# SOURCE PASSAGE
========================================================================

= Iloikop wars =

Series of wars between the Maasai and Kwavi communities

The Iloikop wars were a series of wars between the Maasai and a community referred to as Kwavi and later between Maasai and alliance of reformed Kwavi communities. These were pastoral communities that occupied large tracts of East Africa's savannas during the late 18th and 19th centuries. These wars occurred between c.1830 and 1880.

For these communities, a delicate balance existed between the amount of pasture land required for successful pastoralism and the number of men and animals available to exploit it effectively. It has been suggested that the Iloikop wars resulted from demographic pressure within these societies leading to congestion and conflict.

The Iloikop wars ended in the 1870s with the defeat and dispersal of the Laikipiak. However, the new territory acquired by the Maasai was vast and left them overextended thus unable to occupy it effectively.

==Background==
Nile records indicate that the three decades starting about 1800 were marked by low rainfall levels in regions south of the Sahara. East African oral narratives and the few written records indicate peak aridity during the 1830s resulting in recorded instances of famine in 1829 and 1835 in Ethiopia and 1836 in Kenya. Among Kenyan Rift Valley communities this arid period, and the consequent series of events, have been referred to as Mutai.

A feature of the Mutai was increased conflict between neighboring communities, most noted of these has been the Iloikop wars. Earlier conflicts preceding the wars appear to have brought about the pressures that resulted in this period of conflict. Von Höhnel (1894) and Lamphear (1988) recorded narratives concerning conflict between the Turkana and Burkineji or at least the section recalled as Sampur that appear to have been caused by even earlier demographic pressures.

===Turkana - Burkineji conflict===
Turkana narratives recorded by Lamphear (1988) provide a broad perspective of the prelude to the conflict between the Turkana and a community he refers to as Kor, a name by which the Turkana still call the Samburu in the present day.

By the end of the Palajam initiations, the developing Turkana community was experiencing strong ecological pressures. Behind them, up the escarpment in Karamoja, other evolvig Ateker societies such as the Karimojong and Dodos were occupying all available grazing lands. Therefore Turkana cattle camps began to push further down the Tarash, which ran northwards below the foothills of the Moru Assiger massif on their right and the escarpment on their left. As they advanced, the Turkana came to realize they were not alone in this new land. At night fires could be seen flickering on the slopes of nearby mountains, including Mt. Pelekee which loomed up in the distance directly before them...

========================================================================

# STORED DATA
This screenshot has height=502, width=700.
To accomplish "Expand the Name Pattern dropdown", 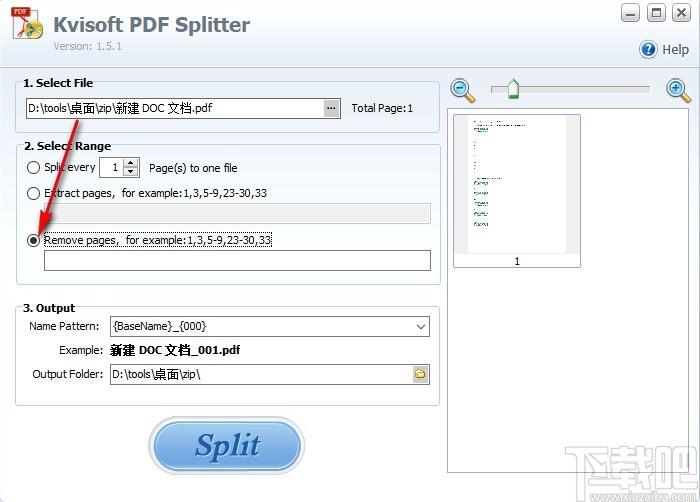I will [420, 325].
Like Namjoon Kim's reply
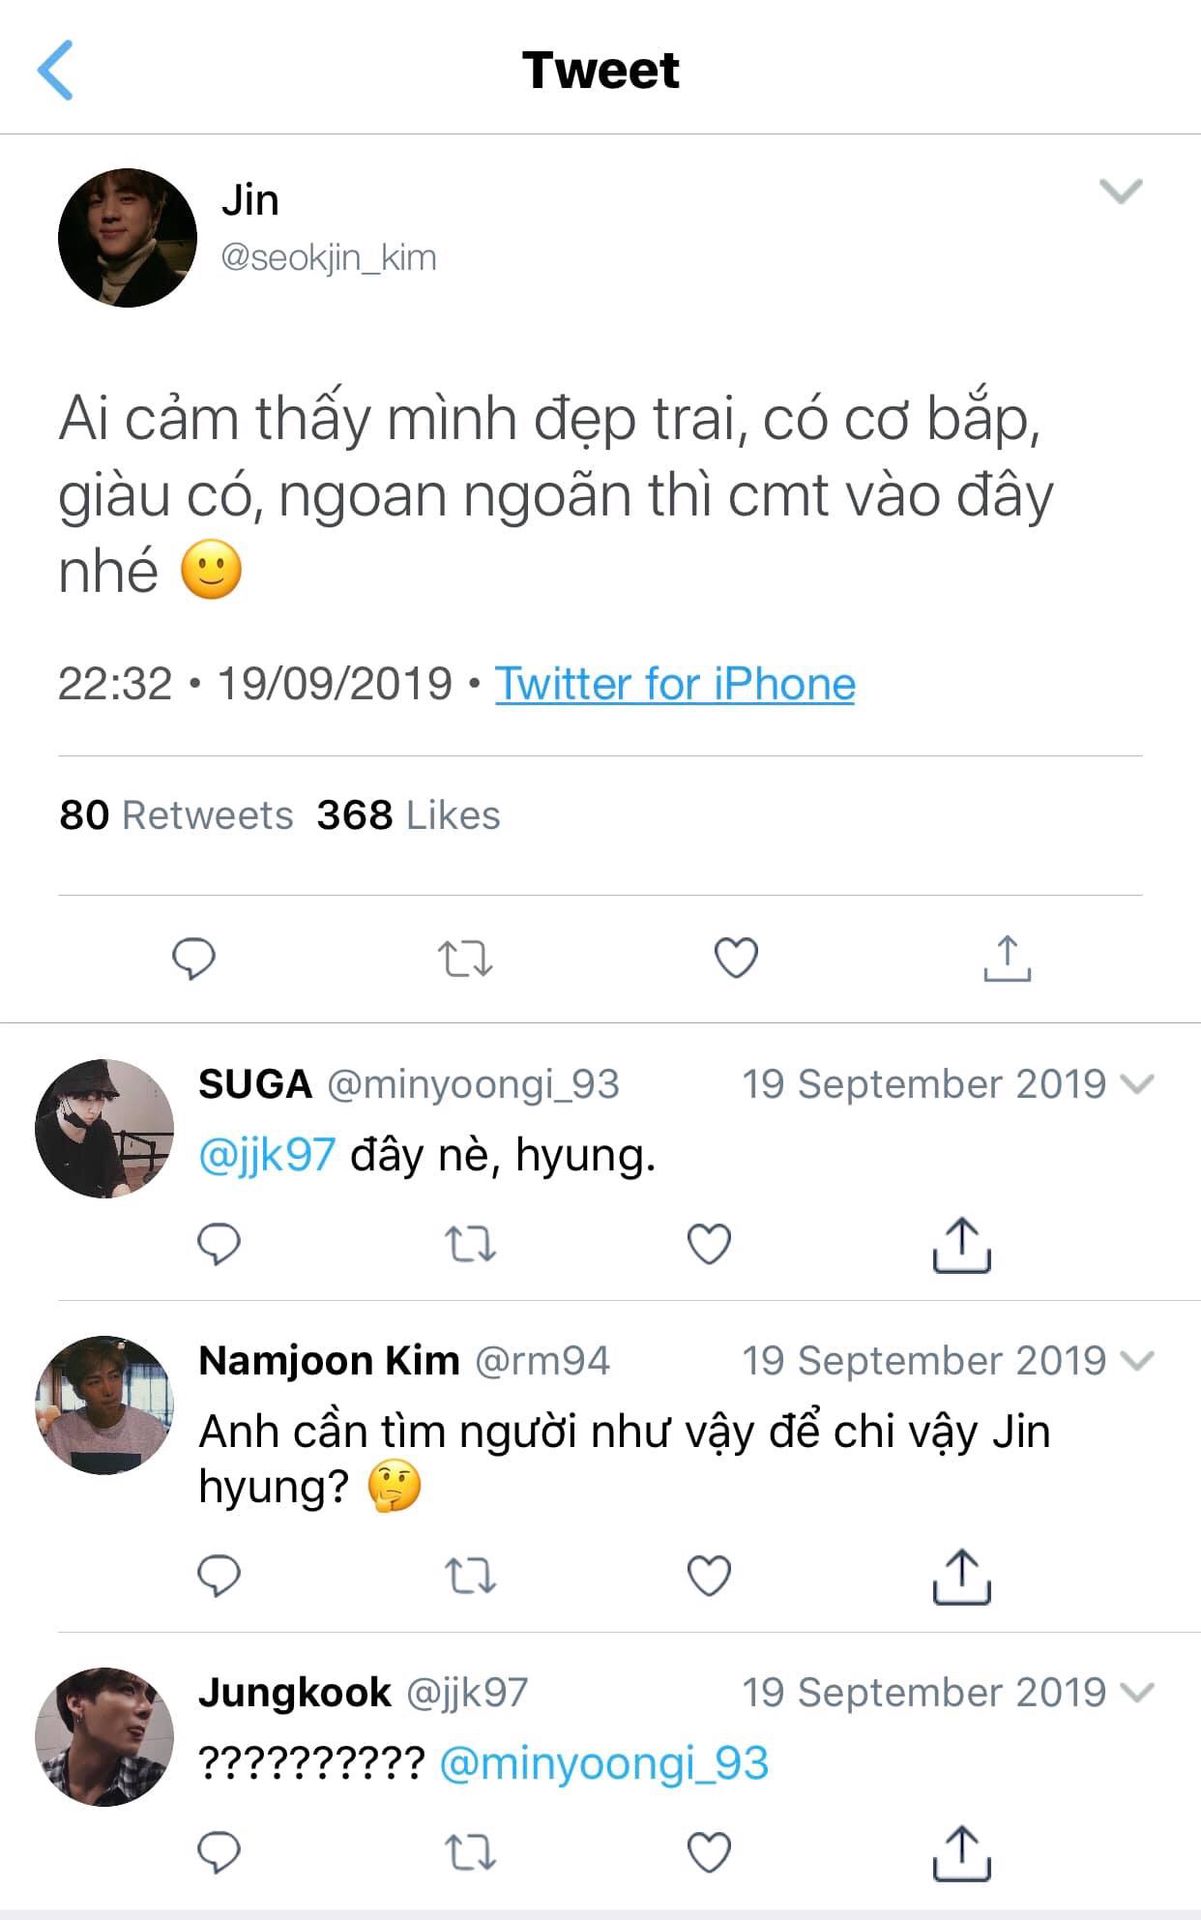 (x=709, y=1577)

========================================================================

# GOAL 1
In the Iloikop wars text, change "savannas" to "grasslands" and write out the part that opens with the words containing "The Iloikop wars were" and closes with "congestion and conflict.".
# GOAL 2
Which years does the Iloikop wars text give for recorded famines, and where did each occur?
# GOAL 3
According to the Iloikop wars text, what name do Kenyan Rift Valley communities give to the arid period and the events that followed it?
The material placed after the text was taken from a different source.

# EXPECTED ANSWER 1
The Iloikop wars were a series of wars between the Maasai and a community referred to as Kwavi and later between Maasai and alliance of reformed Kwavi communities. These were pastoral communities that occupied large tracts of East Africa's grasslands during the late 18th and 19th centuries. These wars occurred between c.1830 and 1880.

For these communities, a delicate balance existed between the amount of pasture land required for successful pastoralism and the number of men and animals available to exploit it effectively. It has been suggested that the Iloikop wars resulted from demographic pressure within these societies leading to congestion and conflict.

# EXPECTED ANSWER 2
1829 (Ethiopia), 1835 (Ethiopia), 1836 (Kenya)

# EXPECTED ANSWER 3
Mutai